▶ _Exercise prompt_: Pick out every line of the items below that contains the word "with", and copy each one.

▶ _Supplied records_:
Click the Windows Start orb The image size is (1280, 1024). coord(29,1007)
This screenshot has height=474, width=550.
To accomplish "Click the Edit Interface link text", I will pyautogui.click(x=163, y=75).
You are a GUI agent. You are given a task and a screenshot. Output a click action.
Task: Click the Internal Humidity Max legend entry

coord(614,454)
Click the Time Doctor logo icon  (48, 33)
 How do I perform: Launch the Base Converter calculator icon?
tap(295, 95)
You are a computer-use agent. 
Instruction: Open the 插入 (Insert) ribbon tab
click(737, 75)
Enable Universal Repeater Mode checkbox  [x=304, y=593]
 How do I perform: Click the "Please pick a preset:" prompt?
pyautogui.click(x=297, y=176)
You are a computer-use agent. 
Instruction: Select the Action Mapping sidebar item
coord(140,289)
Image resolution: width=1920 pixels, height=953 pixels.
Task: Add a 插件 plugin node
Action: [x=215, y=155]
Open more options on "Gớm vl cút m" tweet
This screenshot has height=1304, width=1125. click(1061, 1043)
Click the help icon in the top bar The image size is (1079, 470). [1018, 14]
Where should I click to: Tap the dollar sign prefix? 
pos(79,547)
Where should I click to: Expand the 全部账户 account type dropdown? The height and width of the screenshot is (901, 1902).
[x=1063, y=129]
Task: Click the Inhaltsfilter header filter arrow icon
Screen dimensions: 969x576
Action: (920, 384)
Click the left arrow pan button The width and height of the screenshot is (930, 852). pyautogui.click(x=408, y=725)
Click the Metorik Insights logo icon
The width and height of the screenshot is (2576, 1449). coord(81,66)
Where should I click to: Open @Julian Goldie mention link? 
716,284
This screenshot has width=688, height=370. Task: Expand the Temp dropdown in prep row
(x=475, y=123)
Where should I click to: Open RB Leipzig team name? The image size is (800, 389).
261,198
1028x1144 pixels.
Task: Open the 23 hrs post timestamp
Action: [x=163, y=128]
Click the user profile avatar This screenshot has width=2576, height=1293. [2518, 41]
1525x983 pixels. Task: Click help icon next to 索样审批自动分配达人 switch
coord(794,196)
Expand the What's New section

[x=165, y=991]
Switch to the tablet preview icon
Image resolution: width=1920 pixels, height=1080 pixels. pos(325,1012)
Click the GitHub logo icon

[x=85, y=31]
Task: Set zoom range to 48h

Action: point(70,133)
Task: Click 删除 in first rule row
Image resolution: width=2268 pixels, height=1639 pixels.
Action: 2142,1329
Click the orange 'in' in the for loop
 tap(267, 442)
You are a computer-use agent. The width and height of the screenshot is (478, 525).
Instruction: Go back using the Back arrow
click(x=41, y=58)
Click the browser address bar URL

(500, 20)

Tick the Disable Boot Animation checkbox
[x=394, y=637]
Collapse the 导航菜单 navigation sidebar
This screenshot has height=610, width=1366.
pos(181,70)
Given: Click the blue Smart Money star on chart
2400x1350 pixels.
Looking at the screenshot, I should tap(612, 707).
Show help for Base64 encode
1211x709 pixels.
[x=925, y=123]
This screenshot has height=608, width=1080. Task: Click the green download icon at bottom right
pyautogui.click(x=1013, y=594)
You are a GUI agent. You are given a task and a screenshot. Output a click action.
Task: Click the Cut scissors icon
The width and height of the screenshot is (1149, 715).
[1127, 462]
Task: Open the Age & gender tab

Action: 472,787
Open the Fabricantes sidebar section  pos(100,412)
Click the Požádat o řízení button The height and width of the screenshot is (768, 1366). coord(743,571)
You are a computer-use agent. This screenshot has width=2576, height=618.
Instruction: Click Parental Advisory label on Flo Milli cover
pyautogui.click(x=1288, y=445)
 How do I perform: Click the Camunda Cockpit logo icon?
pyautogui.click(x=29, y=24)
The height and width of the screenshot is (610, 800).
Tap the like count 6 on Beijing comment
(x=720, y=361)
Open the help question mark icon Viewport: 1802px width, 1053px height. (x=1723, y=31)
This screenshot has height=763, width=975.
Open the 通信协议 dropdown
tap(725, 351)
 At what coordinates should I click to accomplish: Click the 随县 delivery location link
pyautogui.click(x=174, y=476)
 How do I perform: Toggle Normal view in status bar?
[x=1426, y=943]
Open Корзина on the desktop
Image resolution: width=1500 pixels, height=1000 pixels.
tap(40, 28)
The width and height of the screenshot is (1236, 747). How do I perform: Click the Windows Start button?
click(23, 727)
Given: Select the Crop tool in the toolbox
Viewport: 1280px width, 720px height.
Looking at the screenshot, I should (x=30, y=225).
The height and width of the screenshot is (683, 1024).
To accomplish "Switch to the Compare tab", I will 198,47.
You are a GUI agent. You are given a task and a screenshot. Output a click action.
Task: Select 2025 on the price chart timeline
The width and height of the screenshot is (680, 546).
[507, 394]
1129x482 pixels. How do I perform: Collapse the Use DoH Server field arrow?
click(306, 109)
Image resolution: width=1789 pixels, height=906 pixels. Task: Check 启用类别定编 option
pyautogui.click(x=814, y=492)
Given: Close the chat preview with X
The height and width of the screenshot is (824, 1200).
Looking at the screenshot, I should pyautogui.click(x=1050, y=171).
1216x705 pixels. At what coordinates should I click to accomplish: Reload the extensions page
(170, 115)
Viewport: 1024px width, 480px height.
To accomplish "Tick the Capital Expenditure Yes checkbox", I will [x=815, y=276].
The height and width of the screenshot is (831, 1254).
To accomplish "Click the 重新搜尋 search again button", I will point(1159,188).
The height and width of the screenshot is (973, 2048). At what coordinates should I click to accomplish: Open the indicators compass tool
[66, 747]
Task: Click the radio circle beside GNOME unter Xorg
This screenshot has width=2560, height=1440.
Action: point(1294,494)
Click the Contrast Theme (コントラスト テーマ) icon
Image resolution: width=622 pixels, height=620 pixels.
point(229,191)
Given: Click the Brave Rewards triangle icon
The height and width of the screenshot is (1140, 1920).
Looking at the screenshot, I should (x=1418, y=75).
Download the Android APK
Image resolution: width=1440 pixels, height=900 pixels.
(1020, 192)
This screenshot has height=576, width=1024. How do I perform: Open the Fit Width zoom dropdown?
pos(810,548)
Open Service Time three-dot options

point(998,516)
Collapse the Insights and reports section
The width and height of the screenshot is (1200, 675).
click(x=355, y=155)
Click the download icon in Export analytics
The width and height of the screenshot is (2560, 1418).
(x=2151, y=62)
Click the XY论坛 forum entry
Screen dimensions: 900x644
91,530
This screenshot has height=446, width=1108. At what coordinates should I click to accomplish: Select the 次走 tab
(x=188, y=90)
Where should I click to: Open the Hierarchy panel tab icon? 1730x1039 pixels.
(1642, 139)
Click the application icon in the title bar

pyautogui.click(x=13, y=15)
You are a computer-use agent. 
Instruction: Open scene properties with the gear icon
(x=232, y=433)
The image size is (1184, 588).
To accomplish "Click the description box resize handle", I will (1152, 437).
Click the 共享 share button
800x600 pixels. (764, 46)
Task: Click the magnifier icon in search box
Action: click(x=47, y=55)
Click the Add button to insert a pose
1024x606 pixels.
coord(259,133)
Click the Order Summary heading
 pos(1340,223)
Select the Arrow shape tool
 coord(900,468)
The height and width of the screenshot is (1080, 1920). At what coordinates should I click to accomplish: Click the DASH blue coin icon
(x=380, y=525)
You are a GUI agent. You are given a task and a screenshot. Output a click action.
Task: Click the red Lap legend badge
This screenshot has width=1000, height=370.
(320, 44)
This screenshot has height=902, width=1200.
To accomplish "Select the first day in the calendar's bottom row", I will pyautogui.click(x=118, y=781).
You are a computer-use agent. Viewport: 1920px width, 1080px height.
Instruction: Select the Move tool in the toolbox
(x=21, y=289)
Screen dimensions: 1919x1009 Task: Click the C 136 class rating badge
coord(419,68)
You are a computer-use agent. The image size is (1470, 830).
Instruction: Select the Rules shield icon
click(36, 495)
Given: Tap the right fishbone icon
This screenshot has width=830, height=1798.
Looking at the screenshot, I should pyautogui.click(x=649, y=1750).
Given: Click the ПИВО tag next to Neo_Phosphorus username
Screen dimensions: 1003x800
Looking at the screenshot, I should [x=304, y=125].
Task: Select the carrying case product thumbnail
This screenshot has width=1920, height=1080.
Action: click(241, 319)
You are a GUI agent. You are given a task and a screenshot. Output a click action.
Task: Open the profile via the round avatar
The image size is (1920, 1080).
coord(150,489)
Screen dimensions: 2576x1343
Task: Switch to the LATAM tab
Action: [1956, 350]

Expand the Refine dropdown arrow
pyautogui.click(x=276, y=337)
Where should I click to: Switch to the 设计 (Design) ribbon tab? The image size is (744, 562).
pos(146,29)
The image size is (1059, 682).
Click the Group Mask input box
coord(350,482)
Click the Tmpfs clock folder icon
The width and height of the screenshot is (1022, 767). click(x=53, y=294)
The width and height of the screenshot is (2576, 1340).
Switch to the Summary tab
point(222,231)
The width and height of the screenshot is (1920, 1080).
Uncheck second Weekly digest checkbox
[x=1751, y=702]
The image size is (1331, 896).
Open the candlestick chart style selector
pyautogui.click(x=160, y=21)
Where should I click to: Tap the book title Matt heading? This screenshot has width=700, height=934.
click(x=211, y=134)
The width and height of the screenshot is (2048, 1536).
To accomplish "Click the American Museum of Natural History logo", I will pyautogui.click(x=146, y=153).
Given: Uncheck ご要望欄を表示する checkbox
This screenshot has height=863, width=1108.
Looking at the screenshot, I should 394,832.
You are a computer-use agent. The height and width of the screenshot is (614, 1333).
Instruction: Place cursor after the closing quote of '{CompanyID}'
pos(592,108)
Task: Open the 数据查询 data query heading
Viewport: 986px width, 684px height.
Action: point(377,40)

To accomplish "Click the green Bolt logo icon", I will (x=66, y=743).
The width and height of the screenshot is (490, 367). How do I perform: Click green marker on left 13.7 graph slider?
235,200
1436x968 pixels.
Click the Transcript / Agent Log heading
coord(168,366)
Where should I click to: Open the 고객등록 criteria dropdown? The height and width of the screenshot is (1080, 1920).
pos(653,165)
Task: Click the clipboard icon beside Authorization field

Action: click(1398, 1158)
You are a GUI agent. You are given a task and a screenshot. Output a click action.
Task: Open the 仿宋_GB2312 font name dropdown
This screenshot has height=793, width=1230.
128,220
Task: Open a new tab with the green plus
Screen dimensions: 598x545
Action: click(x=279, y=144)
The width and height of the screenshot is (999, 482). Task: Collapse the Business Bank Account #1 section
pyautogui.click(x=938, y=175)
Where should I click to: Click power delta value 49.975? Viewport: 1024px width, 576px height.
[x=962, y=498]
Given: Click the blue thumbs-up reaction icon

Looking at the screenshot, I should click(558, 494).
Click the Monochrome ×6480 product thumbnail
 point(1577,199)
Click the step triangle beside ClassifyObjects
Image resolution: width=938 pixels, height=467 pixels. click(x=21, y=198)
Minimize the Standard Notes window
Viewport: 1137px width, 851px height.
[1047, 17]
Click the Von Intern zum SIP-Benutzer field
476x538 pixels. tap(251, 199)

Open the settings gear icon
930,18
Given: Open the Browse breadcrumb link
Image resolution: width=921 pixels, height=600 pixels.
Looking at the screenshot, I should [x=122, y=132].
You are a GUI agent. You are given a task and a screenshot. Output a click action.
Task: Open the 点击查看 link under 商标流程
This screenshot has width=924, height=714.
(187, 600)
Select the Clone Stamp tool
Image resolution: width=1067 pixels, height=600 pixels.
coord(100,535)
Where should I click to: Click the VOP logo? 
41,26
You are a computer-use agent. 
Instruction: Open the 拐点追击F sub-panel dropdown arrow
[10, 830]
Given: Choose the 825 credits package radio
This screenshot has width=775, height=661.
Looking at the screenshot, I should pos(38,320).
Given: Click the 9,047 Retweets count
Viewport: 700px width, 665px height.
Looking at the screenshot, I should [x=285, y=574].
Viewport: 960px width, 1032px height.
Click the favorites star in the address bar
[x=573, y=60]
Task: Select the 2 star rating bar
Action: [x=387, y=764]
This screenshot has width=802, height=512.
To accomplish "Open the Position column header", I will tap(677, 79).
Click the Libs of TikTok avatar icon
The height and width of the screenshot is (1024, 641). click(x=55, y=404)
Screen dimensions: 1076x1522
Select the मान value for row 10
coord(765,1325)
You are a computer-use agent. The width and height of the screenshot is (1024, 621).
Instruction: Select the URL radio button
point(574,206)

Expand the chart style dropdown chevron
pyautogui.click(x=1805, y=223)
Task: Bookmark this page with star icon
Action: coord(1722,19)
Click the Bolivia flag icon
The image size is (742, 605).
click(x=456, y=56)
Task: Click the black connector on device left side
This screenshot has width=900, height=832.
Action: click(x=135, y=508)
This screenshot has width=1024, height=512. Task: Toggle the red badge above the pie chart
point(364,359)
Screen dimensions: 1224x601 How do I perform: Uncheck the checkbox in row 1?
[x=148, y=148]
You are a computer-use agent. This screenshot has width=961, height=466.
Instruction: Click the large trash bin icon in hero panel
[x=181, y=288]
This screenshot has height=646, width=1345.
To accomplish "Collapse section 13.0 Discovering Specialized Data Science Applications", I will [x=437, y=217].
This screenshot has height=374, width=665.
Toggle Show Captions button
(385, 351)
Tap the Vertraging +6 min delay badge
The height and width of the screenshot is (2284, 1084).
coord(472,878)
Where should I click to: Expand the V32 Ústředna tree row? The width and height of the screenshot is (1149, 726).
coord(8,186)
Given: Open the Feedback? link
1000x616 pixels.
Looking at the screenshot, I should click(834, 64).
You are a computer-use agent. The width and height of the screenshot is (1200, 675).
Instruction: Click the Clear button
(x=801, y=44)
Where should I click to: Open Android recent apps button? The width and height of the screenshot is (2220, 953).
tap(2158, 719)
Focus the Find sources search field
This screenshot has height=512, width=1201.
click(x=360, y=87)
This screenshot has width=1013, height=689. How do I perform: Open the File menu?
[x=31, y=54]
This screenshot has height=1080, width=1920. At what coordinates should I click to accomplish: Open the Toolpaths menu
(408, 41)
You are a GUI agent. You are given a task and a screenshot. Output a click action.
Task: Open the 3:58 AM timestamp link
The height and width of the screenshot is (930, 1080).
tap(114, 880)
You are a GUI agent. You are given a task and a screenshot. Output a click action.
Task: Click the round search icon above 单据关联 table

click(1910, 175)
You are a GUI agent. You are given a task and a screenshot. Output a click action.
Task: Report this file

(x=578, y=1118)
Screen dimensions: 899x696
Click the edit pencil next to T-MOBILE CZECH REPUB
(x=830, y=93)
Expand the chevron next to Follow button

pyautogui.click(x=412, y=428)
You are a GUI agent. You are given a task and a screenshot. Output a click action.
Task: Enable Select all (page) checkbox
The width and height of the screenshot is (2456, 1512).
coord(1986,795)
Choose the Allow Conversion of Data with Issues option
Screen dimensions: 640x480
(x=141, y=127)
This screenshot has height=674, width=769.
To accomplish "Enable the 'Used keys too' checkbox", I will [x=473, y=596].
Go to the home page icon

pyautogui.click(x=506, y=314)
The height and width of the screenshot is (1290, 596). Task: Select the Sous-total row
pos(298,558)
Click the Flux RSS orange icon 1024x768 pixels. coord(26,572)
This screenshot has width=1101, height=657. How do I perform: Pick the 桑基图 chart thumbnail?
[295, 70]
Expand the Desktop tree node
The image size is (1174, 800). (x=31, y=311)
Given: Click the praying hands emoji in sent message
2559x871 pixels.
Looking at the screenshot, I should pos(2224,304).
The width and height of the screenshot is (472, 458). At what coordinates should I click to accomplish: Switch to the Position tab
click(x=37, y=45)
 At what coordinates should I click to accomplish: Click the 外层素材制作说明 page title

▶ _Task answer_:
Given: Close the chat preview with X
Instruction: Open scene properties with the gear icon
Task: Open a new tab with the green plus
Task: Bookmark this page with star icon
Choose the Allow Conversion of Data with Issues option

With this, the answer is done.